In truth, though, ITB problems don't always occur at the knee. Pain may also be present below the knee, where the ITB actually attaches to the tibia, and discomfort may also occur much higher up - in the tensor fascia lata itself or in its tendinous connection with the hip. Many runners recall an especially intense or prolonged workout just before their ITB troubles started. Often, ITB strikes near the beginning of the cross-country or track season, when athletes are attempting to step up their training loads. Having 'bow legs,' excessive leg-muscle tightness, a leg-length discrepancy, or very pronounced foot pronation can all increase the risk of ITBS.

Traditional treatments for ITBS
The widely accepted way of taking care of ITBS once it arises is certainly less than perfect.
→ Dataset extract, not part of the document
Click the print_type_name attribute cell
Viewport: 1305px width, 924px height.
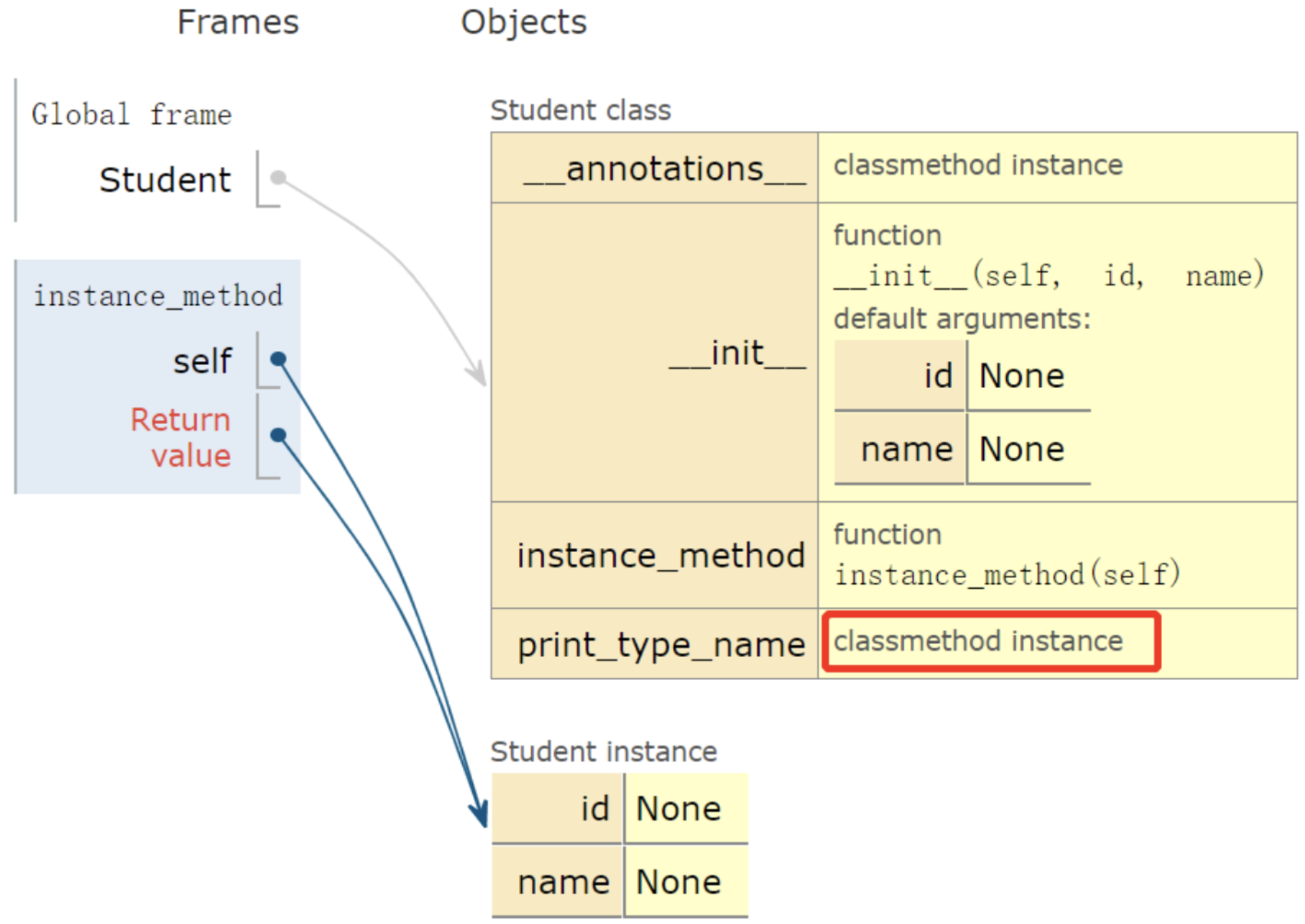pos(661,644)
Usually, athletes are told to cut back on their intensity and volume of training and to work out only on smooth, non-hilly terrain. Icing and non-steroidal anti-inflammatory medications are recommended to reduce discomfort and inflammation, and athletes with ITBS are cautioned never to try to 'run through' the pain.

Obviously, those are decent and logical suggestions, but note that not one of these strategies actually addresses the true cause of the ITBS. The athlete who alleviates the symptoms of ITBS with reduced workouts, drugs, icing, and hill phobia and then returns to normal training is often destined for another serious ITB flare-up, with the second episode frequently worse than the first. Unfortunately, severe cases of ITBS can last for up to six months!

Of course, stretching the ITB is often recommended as an ITBS cure-all, and stretching is almost never a bad idea. However, it's important that the stretching routine you adopt actually improves the flexibility of the ITB in a functional way. That can hardly be said for the traditional, popular ITB stretches prescribed for runners, which never mimic the biomechanical patterns associated with running. An over-emphasis on stretching may also lull runners into thinking they are truly getting at the root of their ITB problems, when in fact their gains in flexibility must be combined with advances in strength in order to make the ITB highly resistant to injury.